Biography: Dr. Enhao Gong is a researcher and entrepreneur specializing in the application of AI/GenAI in medical imaging. Dr. Gong holds MS and PhD in Electrical Engineering from Stanford University, focusing on deep learning applications for medical image acquisition, reconstruction, enhancement, and quantification.

As the founder and CEO of Subtle Medical, he leads the development of cutting-edge AI technologies that enhance medical imaging acquisition, reconstruction, and quantification. Under his leadership, Subtle Medical has achieved significant milestones, including securing 9 FDA clearances for its AI-powered products and servicing over 700 hospitals and imaging centers worldwide. The company has raised over $50 million from top venture capitalists and has been recognized with prestigious awards such as the NVIDIA Inception AI Award, CB Insights AI-100, Top 50 GenAI, etc. Dr. Gong’s groundbreaking work has been awarded by RSNA, Forbes 30-under-30, Radiology Business 40-under-40, Fortune 40-under-40, and Top 50 Healthcare AI Entrepreneur Award.
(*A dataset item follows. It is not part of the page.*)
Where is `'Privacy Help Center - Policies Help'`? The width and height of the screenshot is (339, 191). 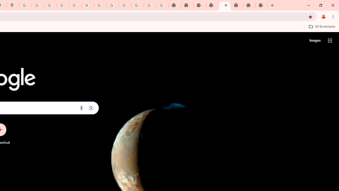
'Privacy Help Center - Policies Help' is located at coordinates (50, 5).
Advancing AI-Driven Medical Imaging and Real-Time Decision Support with Foundation Models

Shanhui Sun

United Imaging Intelligence

Abstract: Artificial intelligence (AI) is transforming medical imaging by addressing critical clinical challenges across various applications. Recently, foundation models have emerged as a powerful solution, offering a scalable learning framework that enhances model generalization, enables few-shot learning, and improves real-time imaging applications. In this talk, we will also explore the role of diffusion models as prior distribution foundation models, particularly in accelerating Cardiac MRI (CMR) acquisitions to enhance image quality and ensure more reliable visualization. In interventional cardiology, low-dose imaging often compromises device and vessel visibility, impacting procedural accuracy. To address this, we introduce a contrastive learning-based approach that improves vessel visualization in real-time imaging, aiding precise device placement. Additionally, we present our work on label-efficient data augmentation using video diffusion models for guidewire segmentation, demonstrating how diffusion-based foundation models optimize downstream tasks.
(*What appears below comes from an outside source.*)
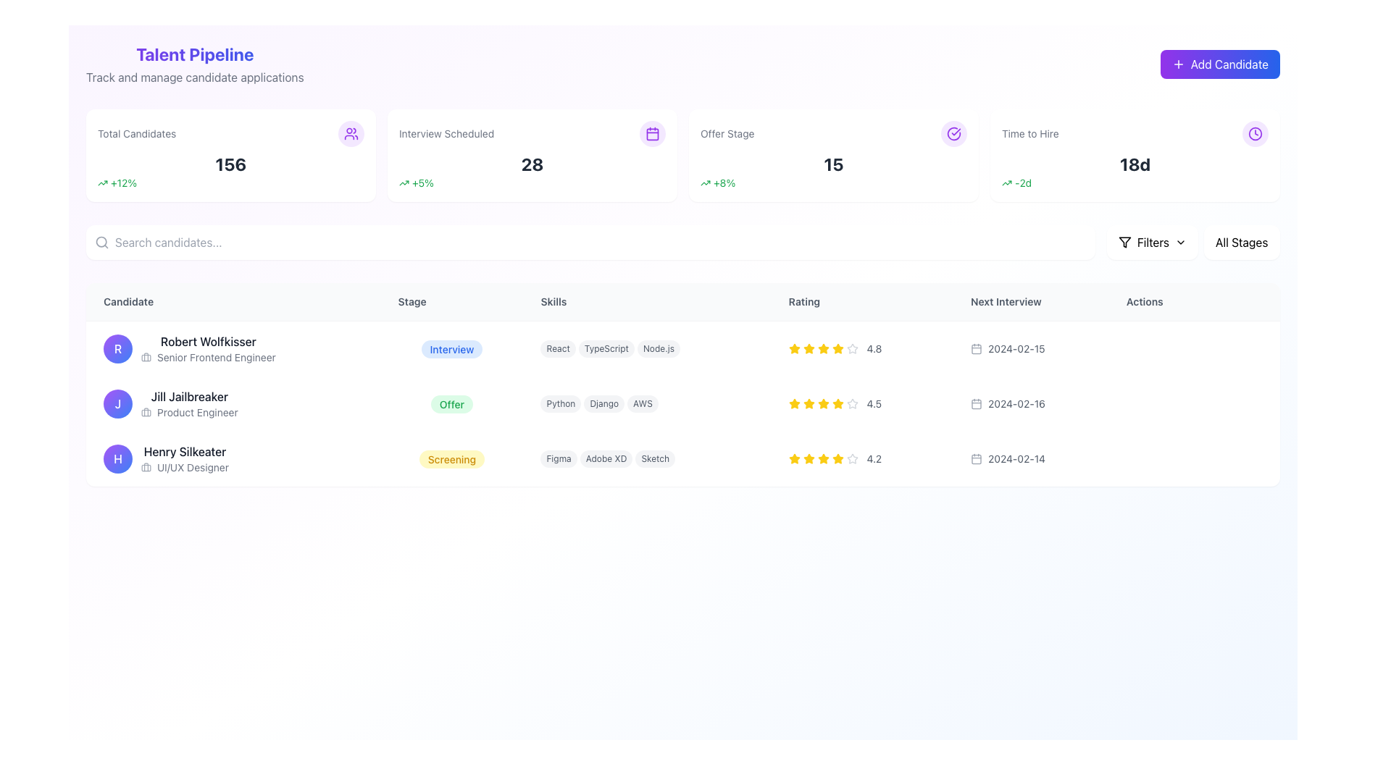 The height and width of the screenshot is (782, 1391). What do you see at coordinates (188, 404) in the screenshot?
I see `the text block displaying 'Jill Jailbreaker' and the accompanying briefcase icon` at bounding box center [188, 404].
By integrating diffusion models, contrastive learning, and few-shot adaptation, foundation models are driving advancements in AI-driven cardiac imaging. This talk will showcase their impact on CMR, interventional imaging, and real-time decision support.
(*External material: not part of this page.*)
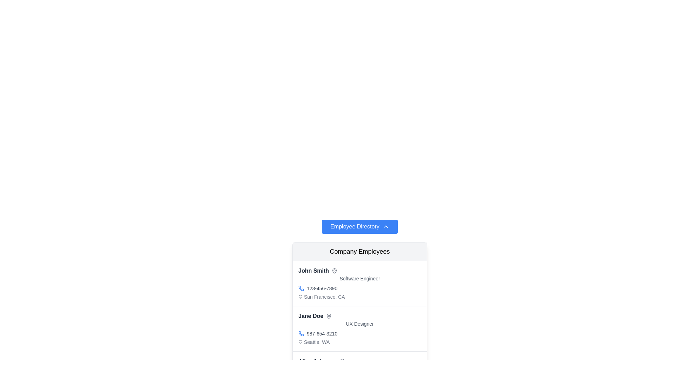 The width and height of the screenshot is (674, 379). Describe the element at coordinates (301, 288) in the screenshot. I see `the blue phone icon positioned to the left of the text '123-456-7890'` at that location.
Biography: Dr. Shanhui Sun is the Senior Director of AI and Medical Imaging at UII America Inc., based in Boston, MA, a subsidiary of Shanghai United Imaging Intelligence Healthcare Co. Ltd. (UII). His research focuses on medical image and video analytics, machine learning, cardiac MRI, breast imaging analysis, and AI-driven imaging, with expertise in MRI reconstruction and image enhancement. His recent work explores generative AI and diffusion models for image restoration, denoising, and data augmentation. He also specializes in AI-driven interventional imaging, including real-time imaging enhancements, device tracking, and surgical navigation optimization. Dr. Sun is actively involved in deploying AI models into clinical workflows, ensuring seamless integration and scalability. He has co-authored over 50 publications and co-invented more than 80 granted patents. Previously, he was a Principal Scientist at CuraCloud and a Staff Scientist at Siemens. He earned his Ph.D. from the University of Iowa in 2012.